First, we need a way to ignore terms, to use them for the
"side-effect" of constraining a variable. Let's also define the
parentheses. Sorry for not using the Speagram syntax, I like
succinctness.

x ';' y ISA y.
x; y => y.
'(' x ')' ISA x.
(x) => x.

Let's build the last row of a board:

'last-row' number ISA Node.
last-row 0 => x.
last-row n => R (last-row (n-1)).

Realize that "last-row 0 => x" is the same as "last-row 0 => Node",
because the variable "x" is inferred to be a "Node" -- being a
variable, it doesn't add any other constraint. Now let's stack more
rows in front:

'stack-row' Node ISA Node.
stack-row x@R y => z@C x; z@R (stack-row y).
stack-row x => C x.

The rule "stack-row x => C x" matches when the first rule doesn't
match, i.e. at the end of the row. Now let's do the loop:

'board' number number ISA Node.
board 0 n => last-row n.
board m n => stack-row (board (m-1) n).

Should I clarify anything? Perhaps I'll collect the definitions
together. Super-concise concrete syntax this time.

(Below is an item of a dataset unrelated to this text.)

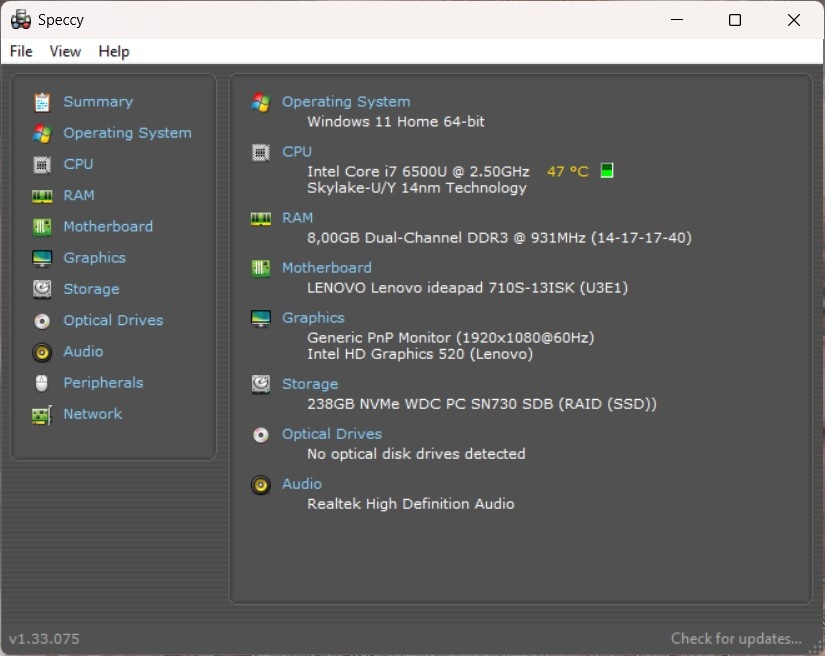
Task: Select the CPU icon in the sidebar
Action: point(42,164)
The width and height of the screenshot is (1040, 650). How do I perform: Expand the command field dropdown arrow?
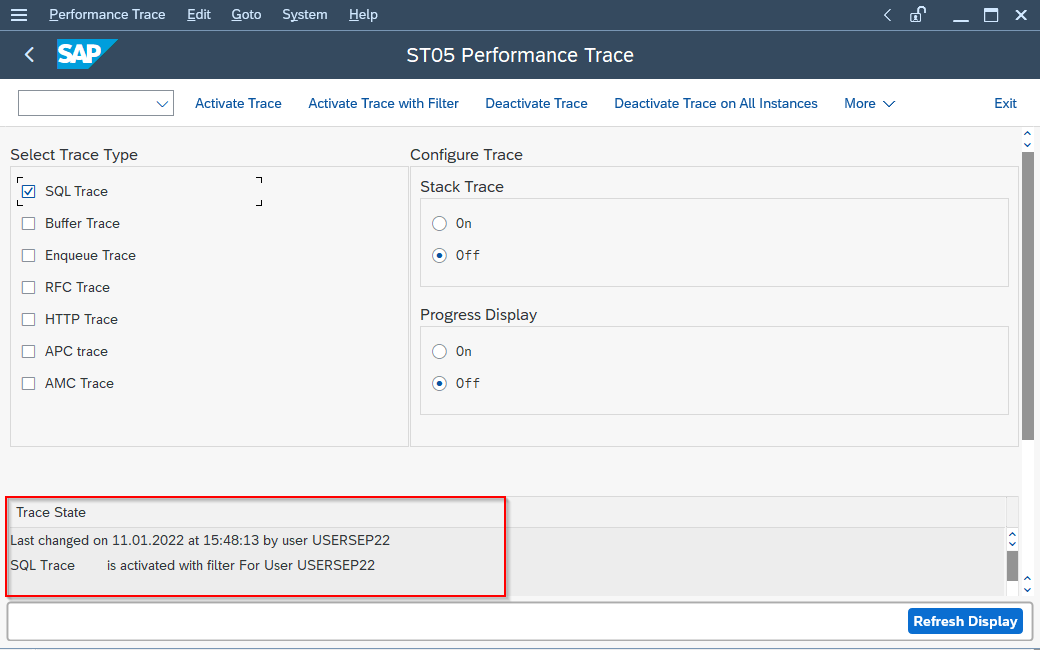tap(162, 104)
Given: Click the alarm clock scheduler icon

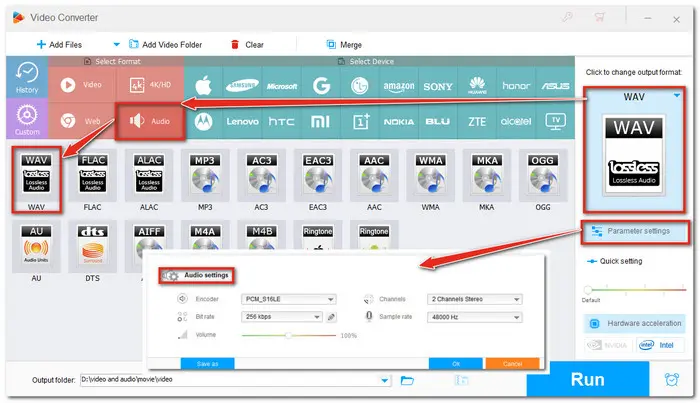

In concrete syntax
the ISA part is after the argument part, while in the abstract syntax
I prefer to have it first...

Because the maximal sharing inside ISA part of definitions is
required, we can leave to the system to ensure it.

'Node'.
'R' Node ISA Node.
'C' Node ISA Node.
'Grid' ISA R Node AND C Node.
x ';' y ISA y.
x; y => y.
'(' x ')' ISA x.
(x) => x.
'last-row' number ISA Node.
last-row 0 => Node.
last-row n => R (last-row (n-1)).
'stack-row' Node ISA Node.
stack-row x@R y => z@C x; z@R (stack-row y).
stack-row x => C x.
'board' number number ISA Node.
board 0 n => last-row n.
board m n => stack-row (board (m-1) n).

Again, in a bit less terse, more Speagram syntax, only without "type"
/ "function". Also, without introducing variables before use.

Variables x, y, z.
New ''Node''.
New ''R'' Node as Node.
New ''C'' Node as Node.
New ''Grid'' as R Node and C Node.
New x '';'' y as y.
Let x; y be y.
New ''('' x '')'' as x.
Let (x) be x.
New ''last-row'' number as Node.
Let last-row 0 be Node.
Let last-row n be R (last-row (n-1)).
New ''stack-row'' Node as Node.
Let stack-row x@R y be z@C x; z@R (stack-row y).
Let stack-row x be C x.
New ''board'' number number as Node.
Let board 0 n be last-row n.
Let board m n be stack-row (board (m-1) n).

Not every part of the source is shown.